The operational layer has all the packaged and custom applications hosted, along with software development kits and other infrastructural components. The service components layer represents the business component layer, which contains all the individual business components that are integrated to form a Web application. The services layer is the placeholder for all the services that represent the encapsulated and wrapped service/business components in the business process layer. The services in this layer are atomic and autonomous and often represented by Web services (WSDL and XML are the backbone of Web services), although the same services, when referenced in the business process layer they represent a complete business function. The services in the business process layer are choreographed to formulate desired business function and achieve the targeted result, mostly achieved by using BPEL. Now the formulated business process is exposed to the end customer in the consumer layer. The consumer action triggers the business process, which is built on referential integration on top of other layers and thus leads to the utilization of business components, using a Web service defined inside a business process [REF-1].

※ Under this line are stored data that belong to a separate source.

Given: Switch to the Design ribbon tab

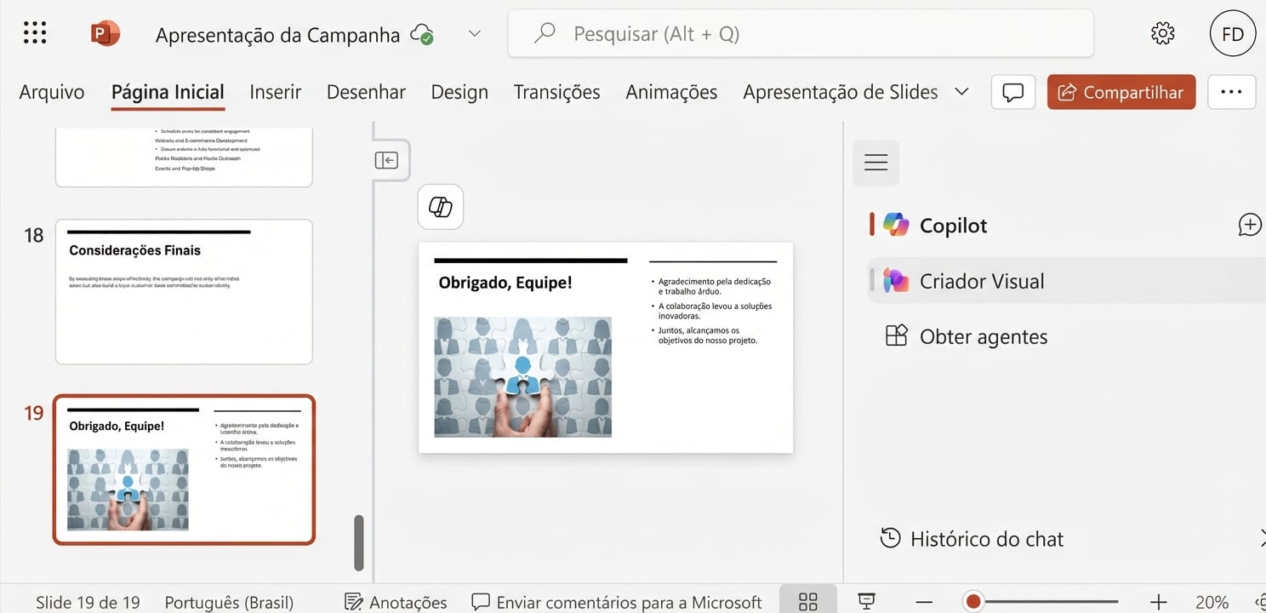Looking at the screenshot, I should [x=459, y=92].
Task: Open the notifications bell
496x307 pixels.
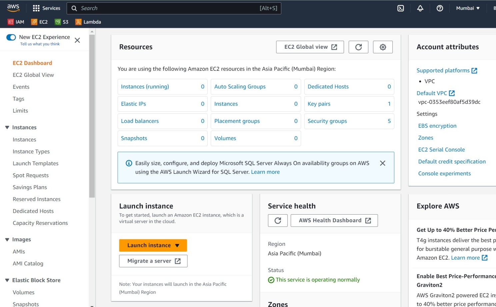Action: (x=420, y=8)
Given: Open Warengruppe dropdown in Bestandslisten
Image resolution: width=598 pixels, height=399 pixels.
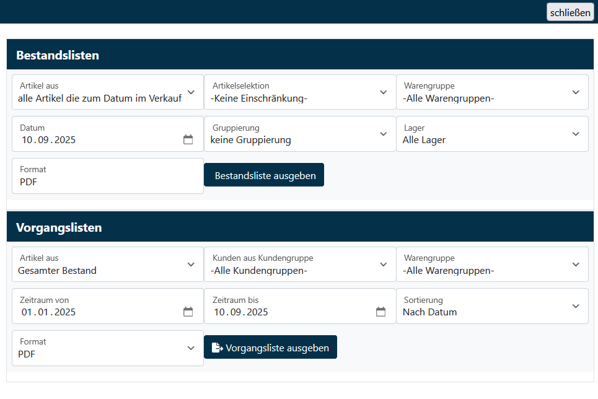Looking at the screenshot, I should (x=492, y=92).
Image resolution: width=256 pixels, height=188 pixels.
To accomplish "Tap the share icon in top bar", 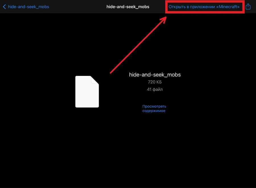I will click(x=248, y=7).
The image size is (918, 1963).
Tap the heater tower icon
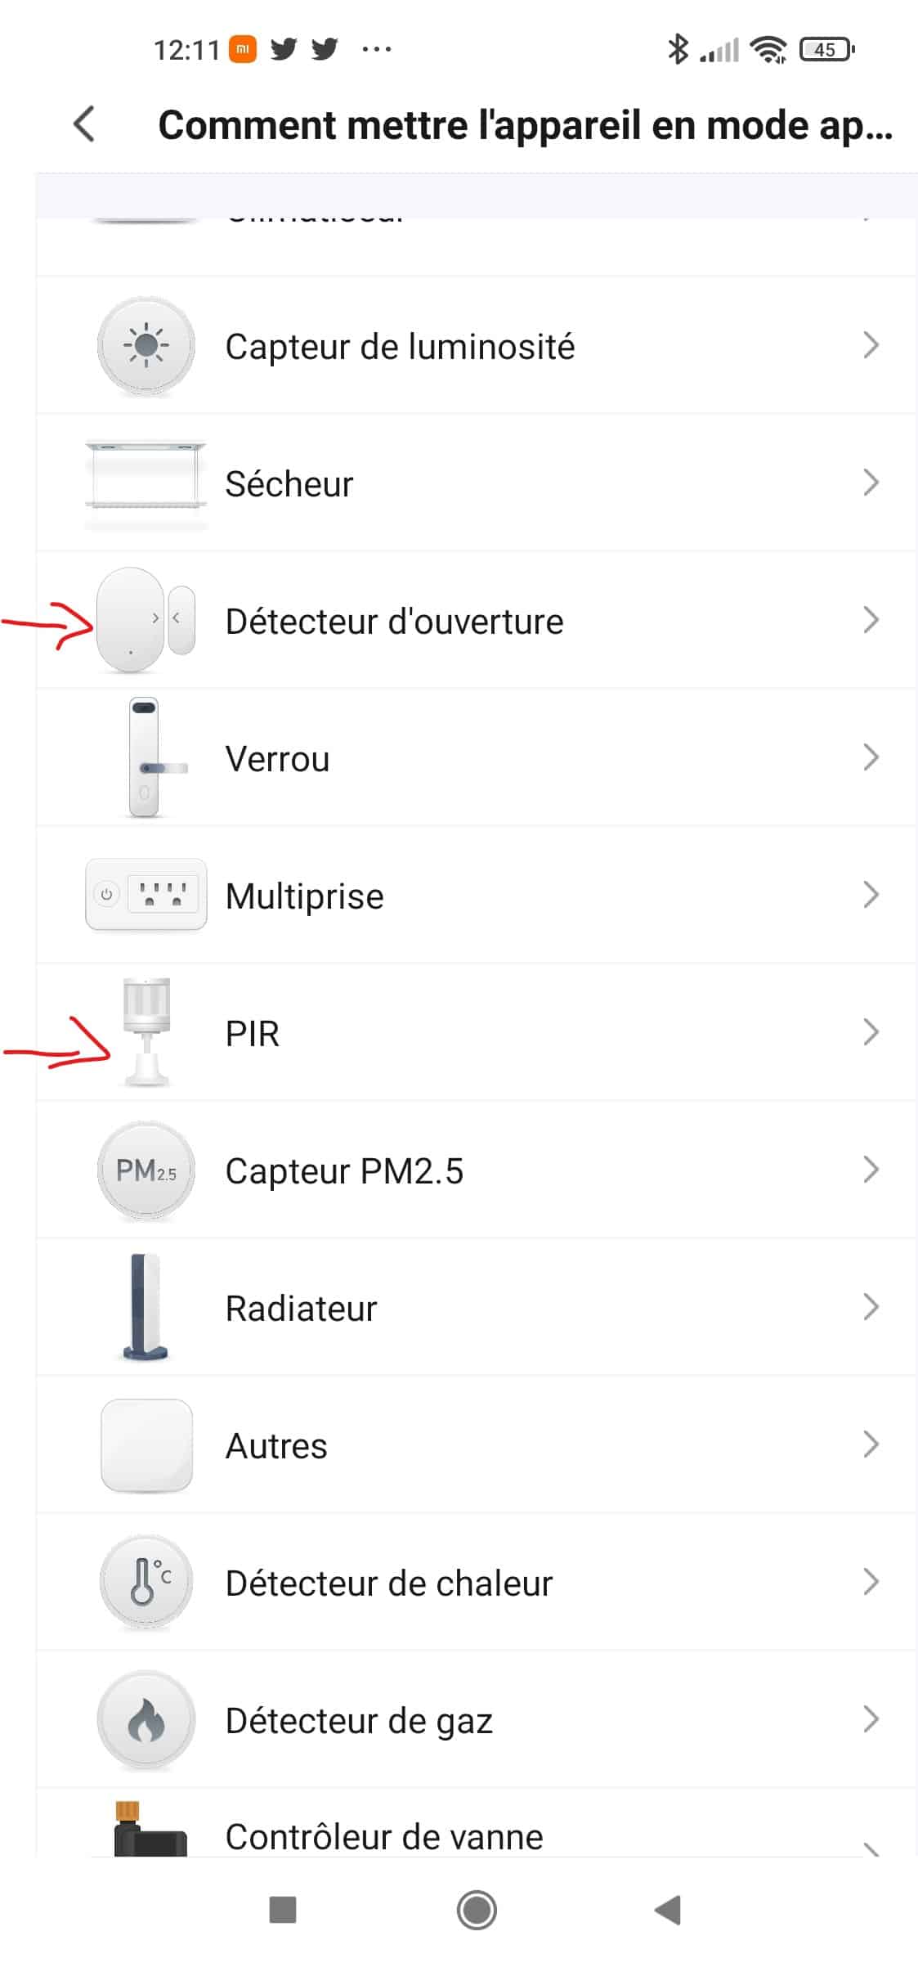coord(146,1307)
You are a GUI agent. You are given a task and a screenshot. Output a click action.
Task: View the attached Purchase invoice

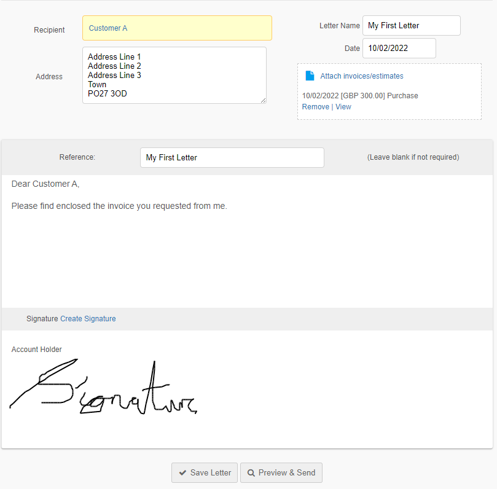click(343, 107)

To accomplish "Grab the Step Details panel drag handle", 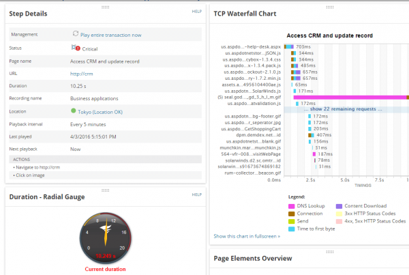I will coord(105,7).
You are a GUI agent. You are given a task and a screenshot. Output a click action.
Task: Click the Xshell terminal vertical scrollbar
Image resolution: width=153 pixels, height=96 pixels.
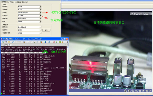(68, 71)
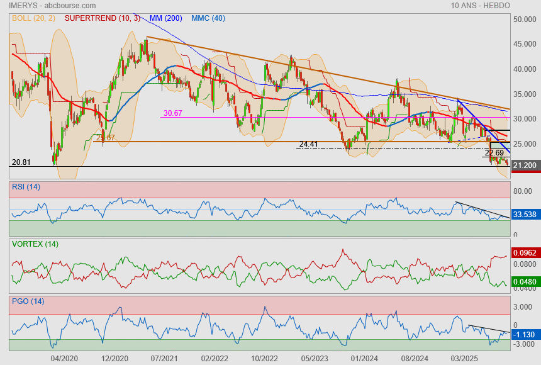Viewport: 541px width, 365px height.
Task: Click the 10 ANS - HEBDO period label
Action: (480, 6)
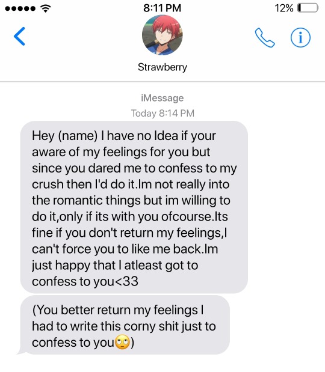The width and height of the screenshot is (325, 372).
Task: Tap the cellular signal dots
Action: pos(20,8)
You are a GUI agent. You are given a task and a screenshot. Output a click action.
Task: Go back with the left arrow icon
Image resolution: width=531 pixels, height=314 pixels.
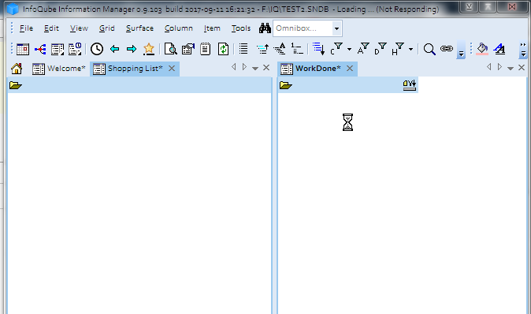coord(114,49)
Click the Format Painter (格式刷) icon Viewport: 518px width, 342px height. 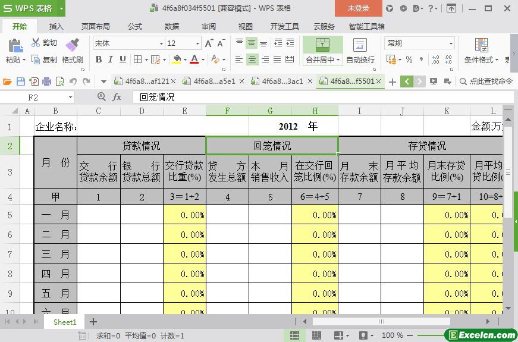pos(72,45)
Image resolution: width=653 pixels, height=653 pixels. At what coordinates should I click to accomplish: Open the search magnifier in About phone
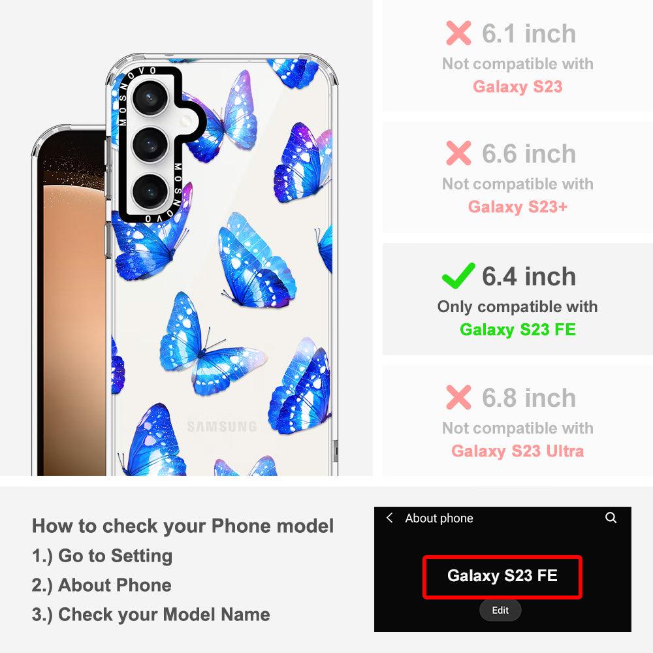coord(611,518)
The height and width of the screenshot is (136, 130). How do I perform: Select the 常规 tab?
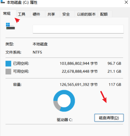click(7, 14)
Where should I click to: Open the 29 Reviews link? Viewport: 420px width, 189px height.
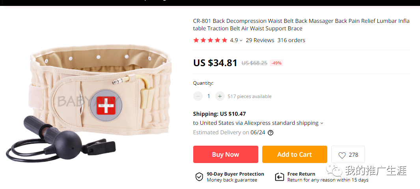coord(260,40)
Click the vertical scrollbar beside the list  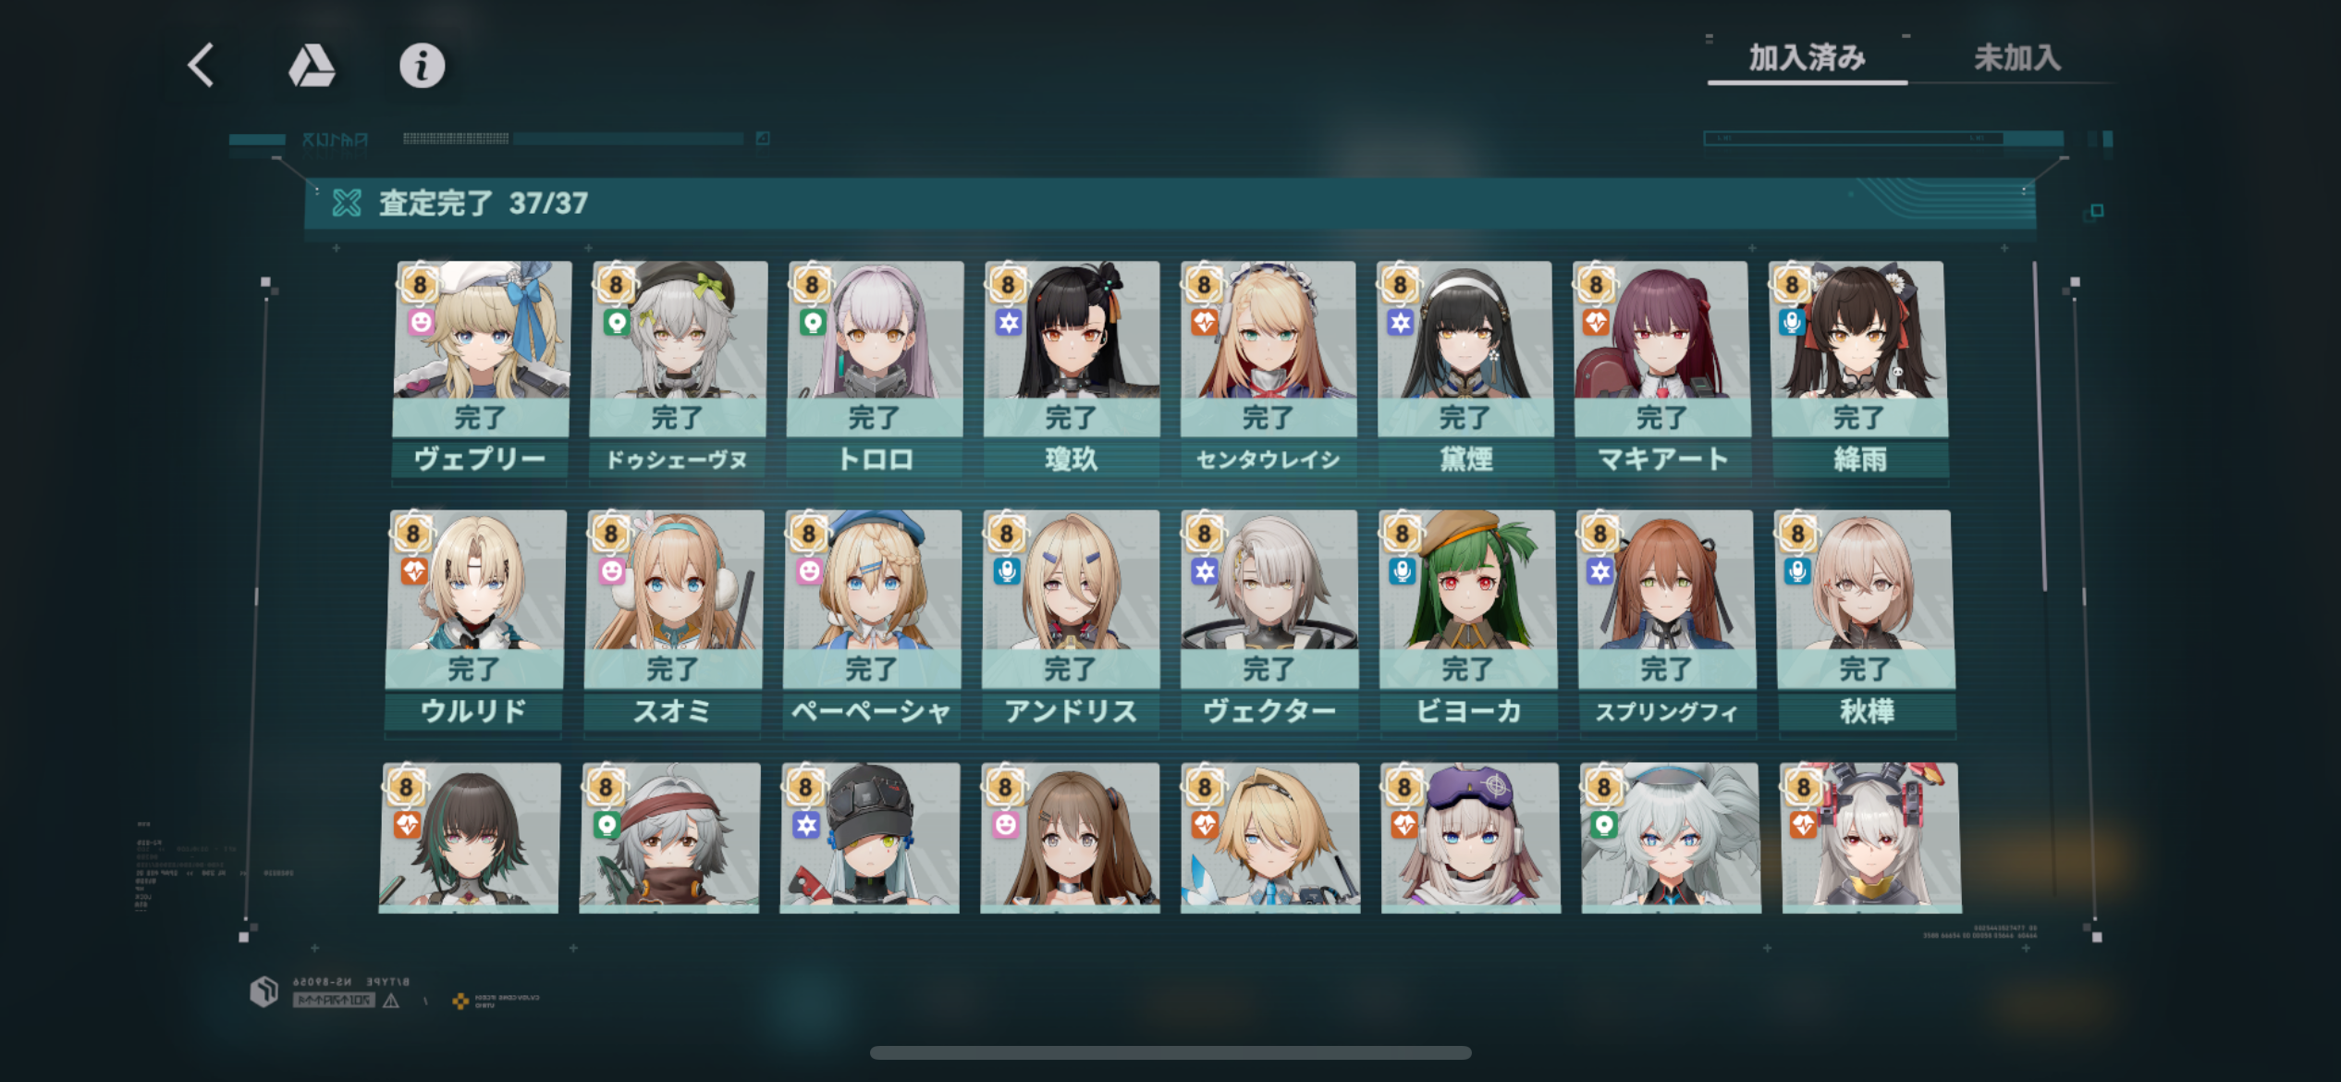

The SOA reference architecture here is built inside out, starting bottom up from the operational components and going to the top tier of consumers, all encompassed by QoS, security, and governance layers.

In the same vein, SOA data services are enterprise data management endpoints that expose highly optimized engines for working on all types of data. Data service as a concept predates SOA, dating back to when B2B ecommerce and EDI were gaining momentum in the business space in the early 1970s.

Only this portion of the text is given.